YOUR OBJECTIVE: Using the page excerpt on UNCG-McNair Scholars below, decide whether each statement agrees with it: (a) Alexis Bailey's mentor is an associate professor in the Department of English; (b) Mulubrhan Kidanu is majoring in African American studies; (c) the Music Building Garden is named as one of Bailey's favorite places on campus. For each, answer yes or no and quote the words that decide it.

PAGE EXCERPT:

▼▼▼

Two women walk side-by-side over a bridge with greenery around them.
Mulubrhan Kidanu and Alexis Bailey, both UNCG-McNair Scholars, walk side-by-side in the Music Building Garden, one of Mulubrhan’s favorite places on campus.

This summer, we have been featuring some of UNCG’s dedicated undergraduate researchers. Each student in the competitive UNCG-McNair Scholars Program is paired with a mentor, as they delve into a topic and hone their research skill sets. 

For this feature on McNair Scholar, we are featuring African American studies major Mulubrhan Kidanu and sociology major Alexis Bailey. 

Kidanu is gaining research experience with mentor Dr. Noelle Morrisette, associate professor in the Department of English. Bailey is conducting research with mentor Dr. Gwen Hunnicutt, associate professor in the Department of Sociology

“The McNair program at UNCG takes great pride in designing, developing, and creating academic and cultural experiences that prepare first-generation, low-wealth, marginalized, and minority undergraduate high-achieving students for doctoral-level studies through active involvement in research and other scholarly activities,” says Stephanie Macfoy, Associate Director of the Ronald E. McNair Post-Baccalaureate Program.

Let’s get to know these impressive undergraduate researchers in their own words. These Spartans embrace campus life and showed us a few of their favorite spots at UNCG, from the Jackson Library where Bailey works – and the swings outside – to the peaceful oasis of the Music Building Garden.

Mulubrhan Kidanu

A close-up image of a woman who sits in front of a pond.
Kidanu is pursuing a major in African American studies and conducting research in the English department with Dr. Morrisette.

Tell us about yourself – where you are from and how your origins led you to where you are today.

“I hail from Tigray, it is an ancient place that is home to the Axumite empire and palace of the queen of Sheba. I am proud to say that I am the daughter of Sheba. The people of Tigray are hardworking, generous, committed, honest  and resilient. All these traits I am proud that I have and because of those traits it has led me to become a McNair scholar and succeed while being a part of it.”

▲▲▲

LISTED ENTRIES:

▼▼▼

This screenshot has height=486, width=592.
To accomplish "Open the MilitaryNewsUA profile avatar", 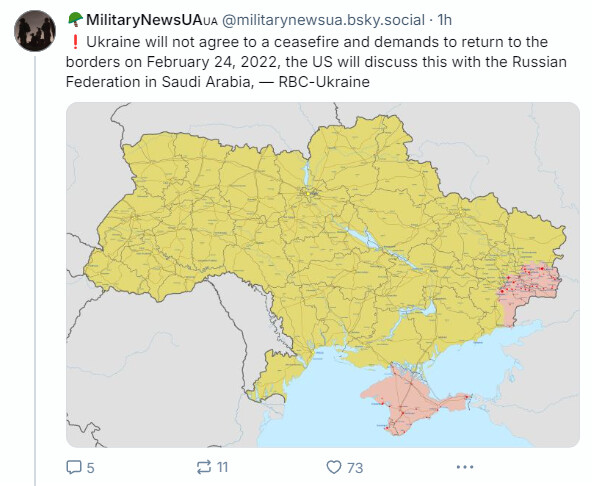I will coord(35,31).
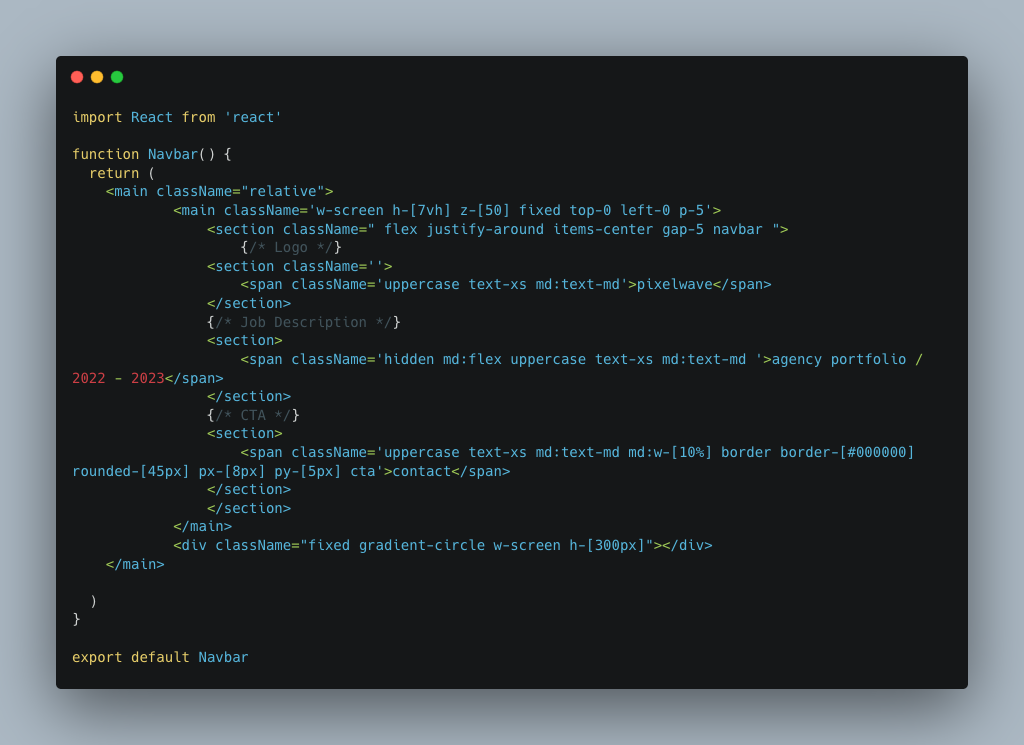Click the 'agency portfolio' text
Viewport: 1024px width, 745px height.
pos(839,359)
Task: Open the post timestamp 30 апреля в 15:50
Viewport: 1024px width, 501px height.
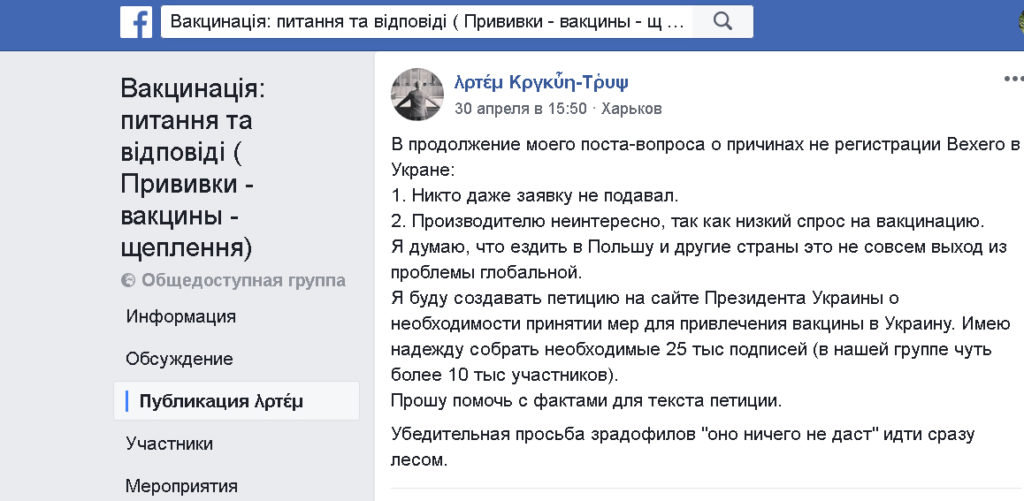Action: coord(520,108)
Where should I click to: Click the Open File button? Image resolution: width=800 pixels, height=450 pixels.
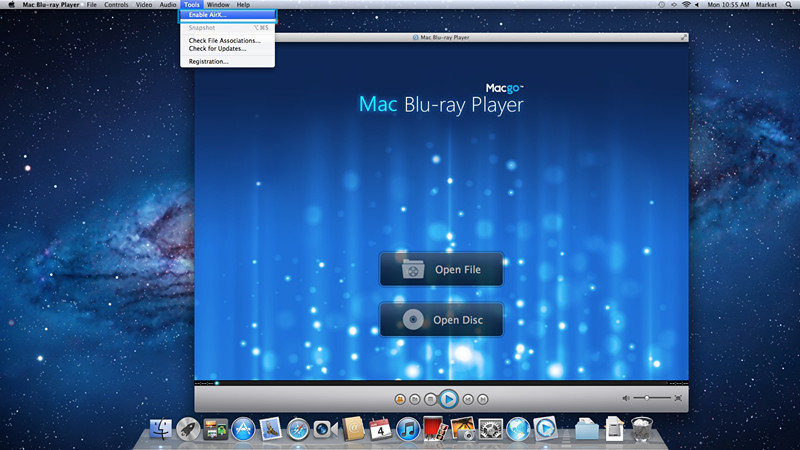click(x=441, y=269)
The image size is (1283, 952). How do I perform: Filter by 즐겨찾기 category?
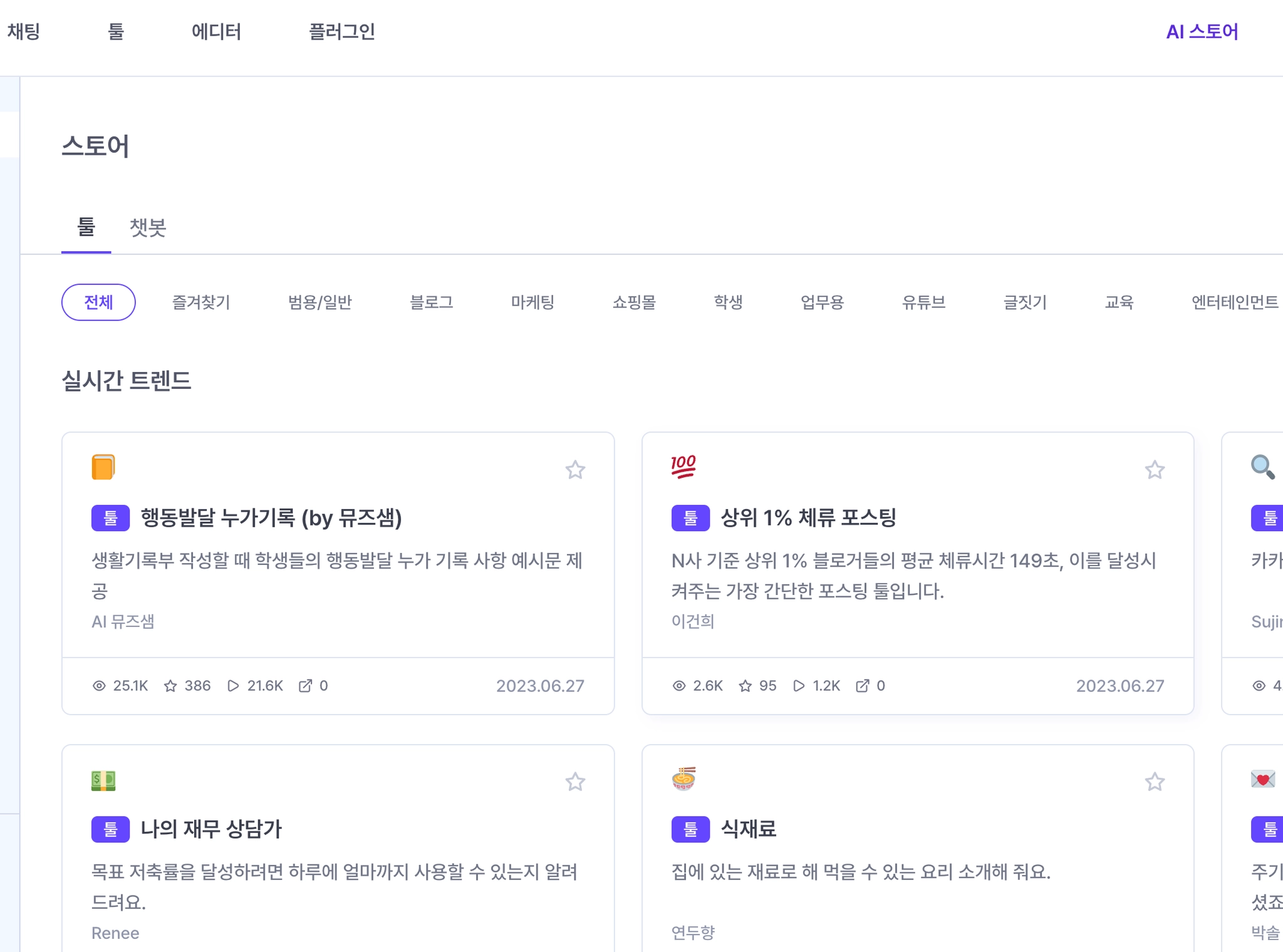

▲▲▲

RESULT OF THE EXERCISE:
(a) No: "Bailey is conducting research with mentor Dr. Gwen Hunnicutt, associate professor in the Department of Sociology"
(b) Yes: "African American studies major Mulubrhan Kidanu"
(c) No: "in the Music Building Garden, one of Mulubrhan’s favorite places on campus"